Ironischerweise rief Handke 2014 dazu auf, den Literaturnobelpreis abzuschaffen, der Preis würde zu einer „falschen Kanonisierung“ der Gewinner führen. Er glaubte wohl nicht daran, dass er ihn jemals selbst bekommen würde.

Handke, der bei Paris lebt, erklärte gegenüber AFP, dass er „nach all den Querelen“ um seine Arbeit „erstaunt“ sei, dass er 2019 den prestigeträchtigsten Literaturpreis der Welt gewann.

„Es war sehr mutig von der Schwedischen Akademie, diese Entscheidung zu treffen. Das sind gute Leute“, sagte er.

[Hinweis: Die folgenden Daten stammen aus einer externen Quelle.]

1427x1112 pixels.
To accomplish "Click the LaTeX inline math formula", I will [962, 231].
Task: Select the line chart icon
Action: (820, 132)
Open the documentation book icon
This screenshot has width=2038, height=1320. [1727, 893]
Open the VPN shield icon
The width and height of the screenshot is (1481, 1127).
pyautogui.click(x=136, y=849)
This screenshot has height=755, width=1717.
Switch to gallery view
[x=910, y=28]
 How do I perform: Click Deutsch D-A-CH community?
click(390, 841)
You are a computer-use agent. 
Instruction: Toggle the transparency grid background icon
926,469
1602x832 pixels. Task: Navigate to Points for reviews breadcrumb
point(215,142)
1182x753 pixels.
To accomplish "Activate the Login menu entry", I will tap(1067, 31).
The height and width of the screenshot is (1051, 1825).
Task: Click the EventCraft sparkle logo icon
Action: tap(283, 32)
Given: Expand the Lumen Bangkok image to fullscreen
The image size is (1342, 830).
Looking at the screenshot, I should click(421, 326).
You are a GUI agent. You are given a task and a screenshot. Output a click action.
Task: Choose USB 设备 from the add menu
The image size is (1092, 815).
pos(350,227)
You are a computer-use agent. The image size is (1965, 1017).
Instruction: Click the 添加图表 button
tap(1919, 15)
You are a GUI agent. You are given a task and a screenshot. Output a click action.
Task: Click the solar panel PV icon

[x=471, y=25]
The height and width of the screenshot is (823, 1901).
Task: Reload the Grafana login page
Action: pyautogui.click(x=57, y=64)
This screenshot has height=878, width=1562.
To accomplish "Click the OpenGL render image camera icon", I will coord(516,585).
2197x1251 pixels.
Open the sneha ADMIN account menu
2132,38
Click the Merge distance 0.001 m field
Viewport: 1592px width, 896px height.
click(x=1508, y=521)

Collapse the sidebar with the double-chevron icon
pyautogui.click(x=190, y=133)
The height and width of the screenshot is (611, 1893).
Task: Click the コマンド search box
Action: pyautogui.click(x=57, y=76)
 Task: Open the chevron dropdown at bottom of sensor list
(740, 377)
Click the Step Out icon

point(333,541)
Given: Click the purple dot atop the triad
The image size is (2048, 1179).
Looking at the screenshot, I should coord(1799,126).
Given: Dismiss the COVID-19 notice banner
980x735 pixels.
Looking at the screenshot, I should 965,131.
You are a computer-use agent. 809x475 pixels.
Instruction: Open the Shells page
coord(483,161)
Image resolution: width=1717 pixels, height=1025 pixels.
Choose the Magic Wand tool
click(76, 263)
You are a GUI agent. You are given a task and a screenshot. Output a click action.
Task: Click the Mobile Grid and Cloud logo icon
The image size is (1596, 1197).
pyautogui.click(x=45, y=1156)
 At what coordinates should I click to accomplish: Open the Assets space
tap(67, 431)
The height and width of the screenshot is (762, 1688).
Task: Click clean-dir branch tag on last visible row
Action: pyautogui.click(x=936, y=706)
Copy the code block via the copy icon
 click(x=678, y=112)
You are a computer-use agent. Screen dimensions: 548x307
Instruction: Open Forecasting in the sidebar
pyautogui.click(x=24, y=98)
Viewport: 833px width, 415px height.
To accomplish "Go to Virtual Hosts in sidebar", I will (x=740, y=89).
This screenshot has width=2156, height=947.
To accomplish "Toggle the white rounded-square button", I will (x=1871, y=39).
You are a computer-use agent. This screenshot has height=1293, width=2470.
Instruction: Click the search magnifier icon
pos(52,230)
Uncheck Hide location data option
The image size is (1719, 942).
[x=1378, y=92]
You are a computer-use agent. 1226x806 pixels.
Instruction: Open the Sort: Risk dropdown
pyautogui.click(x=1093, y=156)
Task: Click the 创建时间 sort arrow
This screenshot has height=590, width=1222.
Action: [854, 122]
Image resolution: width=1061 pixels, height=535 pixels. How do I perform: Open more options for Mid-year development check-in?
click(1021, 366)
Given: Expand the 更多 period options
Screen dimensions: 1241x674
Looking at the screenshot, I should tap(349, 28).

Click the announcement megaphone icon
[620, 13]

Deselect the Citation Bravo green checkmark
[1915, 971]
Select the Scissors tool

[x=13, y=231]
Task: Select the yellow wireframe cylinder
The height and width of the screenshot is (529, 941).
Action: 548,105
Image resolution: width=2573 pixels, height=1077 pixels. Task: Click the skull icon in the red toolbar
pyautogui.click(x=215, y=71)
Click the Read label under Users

Mats Malm, seit Juni 2019 Ständiger Sekretär und Sprecher der Schwedischen Akademie, sagte gegenüber AFP: „Die Änderungen (gemeint ist die Erneuerung des Nobelkomitees, Anm. d. Red.) waren sehr produktiv und wir sind zuversichtlich für die Zukunft.“

Wir sind da weniger zuversichtlich. Und halten es mit der schwedischen Journalistin und Literaturkritikerin, Madelaine Levy, die in einem Interview mit AFP sagte: „Früher wurde der Nobelpreis mit höchstem literatischem Niveau in Verbindung gebracht, heute verbinden ihn viele mit #MeToo … und einer gestörten Organisation.“

Die einzige Möglichkeit, den Schaden des Ansehens für den Literaturpreis noch einigermaßen zu begrenzen, wäre, wenn Handke den Preis ablehnte. Doch das wird nicht passieren, dazu fehlt ihm das Format.